Discover Shakespeare’s humble beginnings at his birthplace. As its name suggests, this house on Henley Street is where the famous playwright was born in 1564 and raised throughout his childhood years.
Make the pilgrimage to the place where it all began. As the name suggests, Shakespeare’s Birthplace is the house where Shakespeare was born in 1564 and raised during his childhood years.

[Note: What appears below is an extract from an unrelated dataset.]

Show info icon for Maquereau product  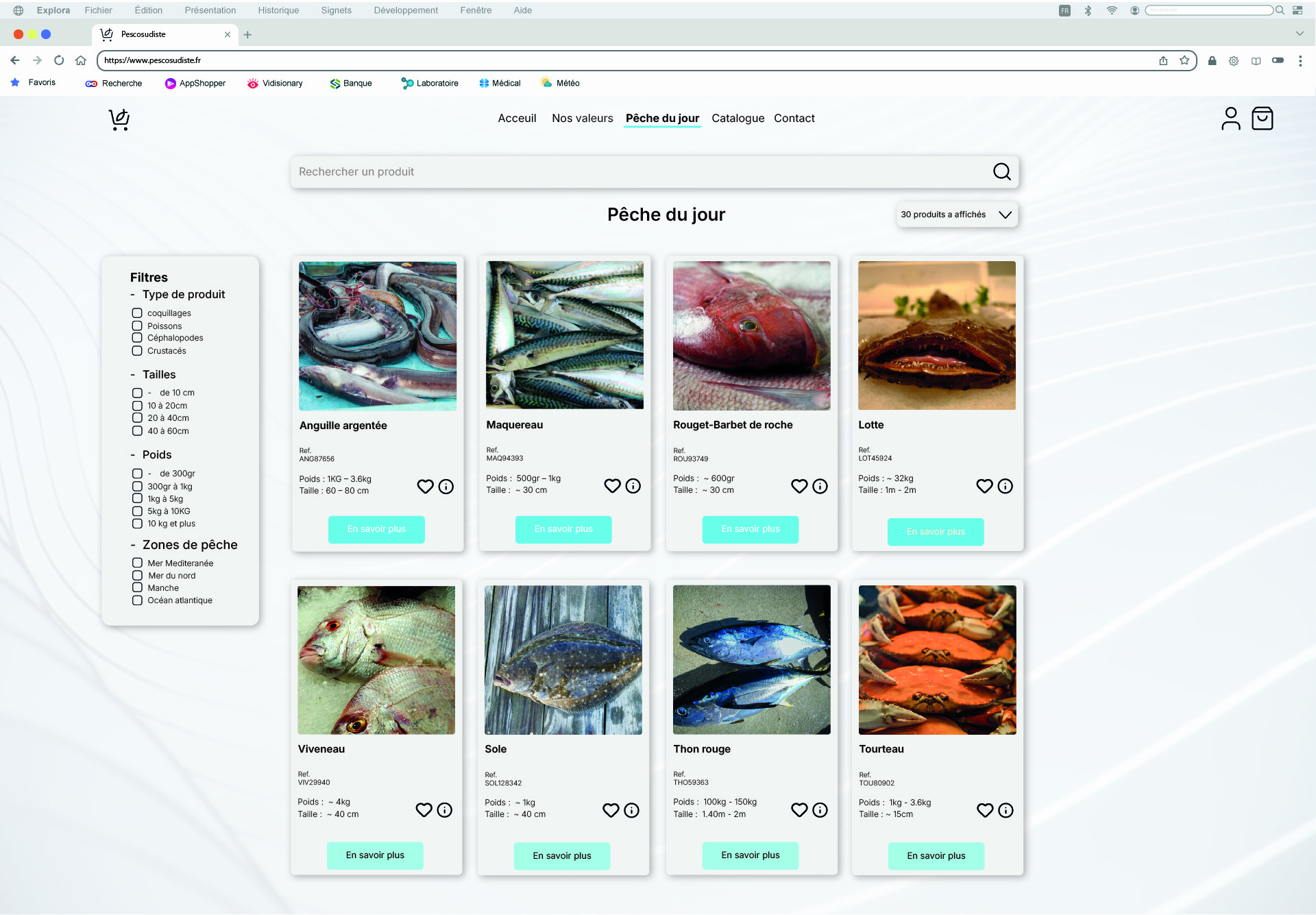coord(633,486)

It’s not the finest example of a famous writer’s ‘humble beginnings’, though. Shakespeare’s parents – John and Mary – were the owners of the largest house on Henley Street, where William was one of eight children. In fact, John Shakespeare was a man of such stature that he was elected Mayor of Stratford in 1568. It’s thanks to the family’s standing in the town that William was afforded a grammar school education, where he learned Latin and was introduced to the great classical authors Ovid, Plautus and Horace. His schooling was cut short, though. Shakespeare had to leave school at the age of fourteen due to his family’s financial difficulties – it’s a wonder that his plays convey such a wealth of topics considering he missed out on any kind of higher education.
The house on Henley Street is now owned by the Shakespeare Birthplace Trust, along with Shakespeare’s New Place, Hall’s Croft, Anne Hathaway’s Cottage and Mary Arden’s Farm. Today it’s been restored and turned into a small museum that’s open to anyone who wants to delve into the house’s rich history, including Shakespeare’s education as a boy.

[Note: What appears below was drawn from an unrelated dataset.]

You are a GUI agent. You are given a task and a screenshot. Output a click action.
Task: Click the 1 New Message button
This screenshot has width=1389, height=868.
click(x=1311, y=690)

As you’d expect with the birthplace of history’s most celebrated writer, the house has become a mecca for literature lovers. We’re not just talking about modern times here either. Some seriously famous names have made their way to Henley Street just to pay their respects to Shakespeare. Although, we’re not sure how respectful it was when Charles Dickens, Isaac Watts, Sir Walter Scott and Thomas Carlyle all signed the walls and windows when they came to visit. The guest registry book also includes the signatures of Thomas Hardy, Tennyson, Keats and Byron.
It’s a fascinating place and well worth ticking off the bucket list for any literature buffs coming to stay in Stratford-upon-Avon. A word to the wise, if you’re thinking of paying a visit to all five of the houses owned by The Shakespeare Birthplace Trust, then we’d recommend that you buy a Full Story Ticket, which will save you up to 60% off the cost of purchasing each of the attractions’ tickets individually.
To round things off, if you’re looking for somewhere to grab a coffee or a slice of cake after you’ve been around Shakespeare’s Birthplace, then we ought to mention Box Brownie. It does arguably the best coffee in the town and it’s only about 200 feet away.